RITORNO AL CINEMA: DA FILM TV

    Ritorno al cinema
    Per una serie di motivi che non è difficile immaginare negli ultimi mesi ho guardato essenzialmente serie tv. Quasi esclusivamente, anzi. Non ne ho viste tante complete, di alcune ho visto solo i primi episodi per capirne la struttura, la logica, i personaggi principali. Alcune, poche, mi sono davvero piaciute e ho avuto necessità di finirle. Altre, la maggior parte, le ho guardate con una lente diciamo professionale: probabilmente non lo sguardo migliore, lo ammetto, per farle diventare divertimento.

    A prescindere dai miei gusti personali c'è soprattutto una cosa nel meccanismo serie tv che alla fine mi disturba: succedono troppe cose. Un'ansia da prestazione che è endogena al meccanismo ideativo e produttivo della serie ed è frutto anche di un ambiente altamente competitivo, un'urgenza fortemente condizionante di tenere incollati gli spettatori al prodotto e il sottostante terrore di perderli, producono una saturazione di eventi che finisce per rendere inaccessibile l'essenziale. Quell'essenziale che si nasconde spesso nei dettagli, in un momento sospeso, in una sequenza volontariamente statica, in una pseudo assenza lasciata fuori campo. Ecco, le inquadrature delle serie tv sono sempre così maledettamente sature che non lasciano lo spazio necessario alla mia immaginazione per cercare "l'invisibile agli occhi".

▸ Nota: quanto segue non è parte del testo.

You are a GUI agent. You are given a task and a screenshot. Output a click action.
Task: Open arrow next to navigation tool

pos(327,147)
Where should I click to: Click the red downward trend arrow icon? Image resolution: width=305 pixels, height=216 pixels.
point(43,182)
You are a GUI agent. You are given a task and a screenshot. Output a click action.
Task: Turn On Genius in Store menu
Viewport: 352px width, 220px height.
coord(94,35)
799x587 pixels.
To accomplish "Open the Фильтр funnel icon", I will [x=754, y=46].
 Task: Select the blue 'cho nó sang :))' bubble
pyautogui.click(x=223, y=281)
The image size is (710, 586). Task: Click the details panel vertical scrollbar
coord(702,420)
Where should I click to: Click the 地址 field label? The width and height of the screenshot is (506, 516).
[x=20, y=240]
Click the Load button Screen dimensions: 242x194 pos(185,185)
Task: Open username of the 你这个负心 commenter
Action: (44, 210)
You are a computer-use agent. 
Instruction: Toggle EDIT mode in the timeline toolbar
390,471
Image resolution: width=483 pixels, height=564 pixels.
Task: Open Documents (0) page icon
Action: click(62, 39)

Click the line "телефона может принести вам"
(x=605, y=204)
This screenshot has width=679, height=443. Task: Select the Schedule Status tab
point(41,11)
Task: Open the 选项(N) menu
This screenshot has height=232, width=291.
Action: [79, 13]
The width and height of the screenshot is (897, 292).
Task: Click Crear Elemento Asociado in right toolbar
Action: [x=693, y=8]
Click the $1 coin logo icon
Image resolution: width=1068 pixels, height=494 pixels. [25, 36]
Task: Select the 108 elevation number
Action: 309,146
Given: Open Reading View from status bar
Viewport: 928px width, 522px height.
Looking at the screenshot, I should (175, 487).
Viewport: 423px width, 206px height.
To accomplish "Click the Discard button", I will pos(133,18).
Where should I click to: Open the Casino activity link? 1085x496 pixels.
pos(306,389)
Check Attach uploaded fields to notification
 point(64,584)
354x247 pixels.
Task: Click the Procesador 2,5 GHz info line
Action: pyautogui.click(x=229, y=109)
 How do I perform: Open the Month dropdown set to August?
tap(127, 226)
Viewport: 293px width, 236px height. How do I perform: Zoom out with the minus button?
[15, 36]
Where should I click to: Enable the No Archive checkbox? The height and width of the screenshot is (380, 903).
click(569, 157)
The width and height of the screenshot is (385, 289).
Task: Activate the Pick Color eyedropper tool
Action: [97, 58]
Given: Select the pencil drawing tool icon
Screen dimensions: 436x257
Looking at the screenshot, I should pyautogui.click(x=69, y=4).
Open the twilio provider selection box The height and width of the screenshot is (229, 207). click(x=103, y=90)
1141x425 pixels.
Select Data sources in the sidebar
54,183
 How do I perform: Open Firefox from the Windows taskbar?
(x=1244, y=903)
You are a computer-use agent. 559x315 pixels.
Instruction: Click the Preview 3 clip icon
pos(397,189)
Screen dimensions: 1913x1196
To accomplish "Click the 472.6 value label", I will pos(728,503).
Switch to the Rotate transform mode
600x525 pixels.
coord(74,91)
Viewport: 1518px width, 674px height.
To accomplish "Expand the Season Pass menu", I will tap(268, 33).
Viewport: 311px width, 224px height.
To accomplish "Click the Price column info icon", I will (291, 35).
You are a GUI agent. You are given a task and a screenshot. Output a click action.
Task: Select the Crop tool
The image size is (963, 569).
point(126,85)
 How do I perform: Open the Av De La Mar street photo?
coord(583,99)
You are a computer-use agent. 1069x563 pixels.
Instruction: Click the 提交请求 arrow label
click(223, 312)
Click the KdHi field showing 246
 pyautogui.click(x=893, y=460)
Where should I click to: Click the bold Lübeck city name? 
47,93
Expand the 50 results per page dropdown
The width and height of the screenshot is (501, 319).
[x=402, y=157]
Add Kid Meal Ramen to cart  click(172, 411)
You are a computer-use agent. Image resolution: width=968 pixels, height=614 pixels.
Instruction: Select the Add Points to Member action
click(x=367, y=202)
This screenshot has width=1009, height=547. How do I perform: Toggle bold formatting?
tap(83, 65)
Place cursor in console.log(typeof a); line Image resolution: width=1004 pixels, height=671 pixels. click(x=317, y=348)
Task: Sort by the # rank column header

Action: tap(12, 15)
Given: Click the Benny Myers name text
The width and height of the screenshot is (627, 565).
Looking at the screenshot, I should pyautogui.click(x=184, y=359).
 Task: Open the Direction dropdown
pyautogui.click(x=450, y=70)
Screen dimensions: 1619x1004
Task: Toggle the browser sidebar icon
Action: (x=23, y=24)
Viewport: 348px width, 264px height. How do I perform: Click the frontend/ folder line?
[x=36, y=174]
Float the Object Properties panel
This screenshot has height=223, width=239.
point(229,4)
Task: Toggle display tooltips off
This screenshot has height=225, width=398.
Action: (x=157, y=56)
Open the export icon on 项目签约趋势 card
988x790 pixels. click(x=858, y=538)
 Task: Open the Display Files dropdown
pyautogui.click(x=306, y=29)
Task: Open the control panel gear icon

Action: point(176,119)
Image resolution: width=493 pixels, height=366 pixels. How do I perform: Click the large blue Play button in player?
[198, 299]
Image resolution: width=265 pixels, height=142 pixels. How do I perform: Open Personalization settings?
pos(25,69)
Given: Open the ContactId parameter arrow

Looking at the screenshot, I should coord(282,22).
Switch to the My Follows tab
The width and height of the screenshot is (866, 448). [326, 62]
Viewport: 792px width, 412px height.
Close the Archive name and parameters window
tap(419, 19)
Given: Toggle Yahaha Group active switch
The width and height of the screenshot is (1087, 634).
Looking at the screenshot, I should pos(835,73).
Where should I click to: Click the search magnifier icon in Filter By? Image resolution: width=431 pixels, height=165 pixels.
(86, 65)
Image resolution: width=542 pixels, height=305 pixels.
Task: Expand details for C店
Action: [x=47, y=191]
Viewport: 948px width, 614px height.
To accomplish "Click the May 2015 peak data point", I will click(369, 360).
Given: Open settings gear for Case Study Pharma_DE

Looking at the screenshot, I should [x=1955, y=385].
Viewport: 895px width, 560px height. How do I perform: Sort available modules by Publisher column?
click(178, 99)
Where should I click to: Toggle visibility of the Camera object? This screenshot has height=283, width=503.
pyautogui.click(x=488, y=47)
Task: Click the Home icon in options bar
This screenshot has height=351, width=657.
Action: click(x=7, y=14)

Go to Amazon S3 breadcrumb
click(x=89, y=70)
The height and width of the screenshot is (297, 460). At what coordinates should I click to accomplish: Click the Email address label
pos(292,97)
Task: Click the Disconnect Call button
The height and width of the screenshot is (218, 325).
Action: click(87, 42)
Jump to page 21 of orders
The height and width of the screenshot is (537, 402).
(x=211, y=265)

    Qualche sera fa, evidentemente oppresso, ancora inconsapevolmente, da questa saturazione, ho lasciato a riposare la cartella SERIETV e la piattaforma Netflix e mi sono avventurato nel territorio FILM incappando in "Lo spirito dell'alveare" (titolo quantomai azzeccato). Il film del regista spagnolo Victor Erice mi ha rapito nella sua spirale con un ritmo calibrato ed ipnotico, la colonna sonora straniante e modernissima e quegli esterni desaturati hanno garantito ampi spazi per l'immaginazione, le lunghe sequenze sospese, in cui quasi nulla si muove al di fuori della nebbia o degli occhi insostenibili della protagonista Ana, avevano potenza estetica ma obbedivano al tempo stesso alla semplice esigenza di raccontare una sola, piccola, metaforica, storia.

    Una visione insomma che ha rappresentato per me una momentanea e necessaria fuga dallo schermo seriale, funzionale, iperorganizzato in cui nulla sembra lasciato al caso. D'altronde basta considerare il semplice processo produttivo, quello che porta dal pitch alla reale produzione di una stagione di serie tv, per comprendere la portata delle pressioni esercitate nell'alveare della catena seriale e come, evidentemente, queste pressioni si ripercuotano sulle audience, altri alveari specializzati in consumo. Sul tema vi invito all'ascolto di un brillante podcast gratuito, intitolato giustamente Pilota, in cui tre appassionati/commentatori qualificati eppure simpaticamente cazzari raccontano in tono scanzonato e fluido parte di questo percorso produttivo con azzeccati esempi specifici e una sapiente verve dialettica: un ascolto che mi ha fatto sentire meno solo e che proprio per il suo tono piacerà sia agli appassionati di serie che ai detrattori.